*Perintah Tugas*.
Jawab tiga pertanyaan berikut berdasarkan teks tentang cebakan bahan galian di bawah ini.
1. Batuan apa yang menyusun cebakan Au di Bendigo?
2. Menurut Grout, apa penyebab terjadinya rongga-rongga pada ladder vein?
3. Berapa kadar Cu pada tambang Cu di Braden Chili?

*Teks Acuan*.
Lekukan antiklinal pada batuan sedimen yang berlapis dimana terjadi rongga pada lapisan yang kemudian diisi oleh larutan Hydrotermal lalu membentuk cebakan bahan galian bentuk seperti pelana (saddle). 

Contoh : cebakan Au di Bendigo. Batuan terdiri dari sandstone yang mengandung rekahan yang diisi quartz yang mengandung Au dengan mineral pyrite dan arsenopyrite (mesothermal lindgren). 

5. Ladder Vein 

Menurut Grout, rongga-rongga terjadi karena adanya pengaruh tangensial disamping adanya kontraksi pada waktu pendinginan batuan. Celah-celah ini kemudian diiisi oleh mineral yang dapat membentuk cebakan yang ekonomis. Ladder vein deposite terjadi pada joint/celah yang memotong dike bila dike vertikal maka celah horizontal. 

Contoh: 
  • The Morning Star Gold Bearing Dike di Victoria Australia 
  • Endapan Au di Alaska yang terdapat bersama pyrolusite, tourmalin (apecific catathermal disamping pengaruh albitasan) 
6. Pitches and Flat (Fold Cracks) 

Terjadi karena gaya penurunan sebuah sinklinal, sebagai lapisan sedimen dapat menjadi retak-retak. Dalam retakan dilalui larutan mineralisator sehingga terbentuk cebakan bahan galian. Cebakan ini umumnya pada daerah kapur dan dapat menghasilkan bahan yang ekonomis. 

Contoh: Pitches and flats Pb-Zn deposite di Missisipi Valley (galena) 

7. Breccia Filling Deposits 

Bentuk dan susunan cebakan ii tidak teratur rongga dan yang terjadi di sini dengan breccia berasal dari : 

a). Volcanic breccia deposit. terjadi karena aktivitas eksplosif gunung api dimana menghasilkan kepundan yang vertikal atau synklin yang kemudian diisi oleh breccia. Bahan galian terbentuk diantara fragmen batuan. 

Contoh: 
  • Tambang Au di Bull Domingo dekat Lake City Colorado. 
  • Tambang Cu di Braden Chili dengan kadar 2,3% Cu. Intrusi batuan andesite monzonite/porpyry dalam andesit lava berumur tersier.

*Bagian Data*.
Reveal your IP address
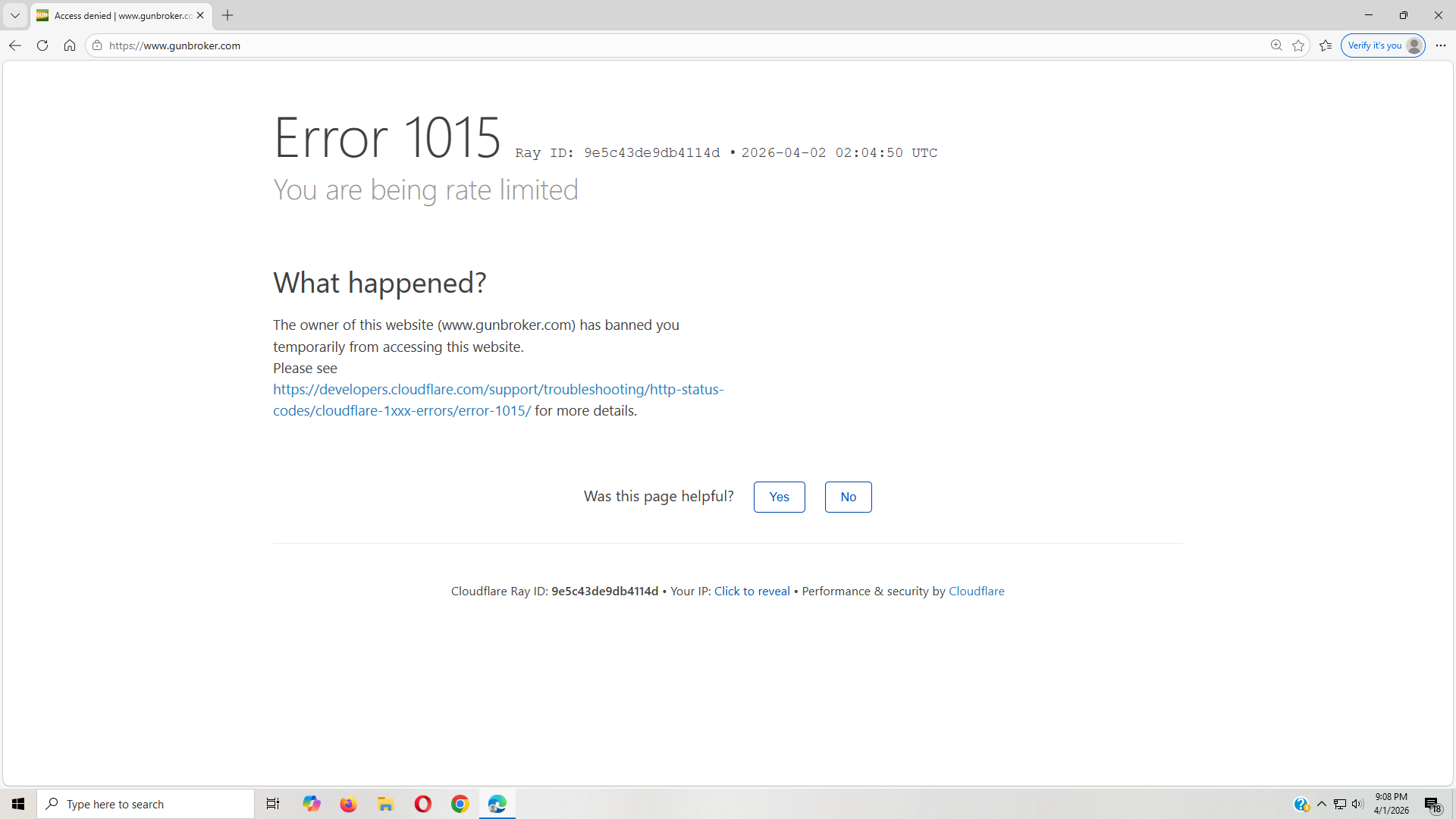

*Jawaban Akhir*.
1. Cebakan Au di Bendigo tersusun dari sandstone yang mengandung rekahan berisi quartz.
2. Rongga-rongga itu terjadi karena adanya pengaruh tangensial di samping adanya kontraksi pada waktu pendinginan batuan.
3. Kadar Cu pada tambang di Braden Chili adalah 2,3%.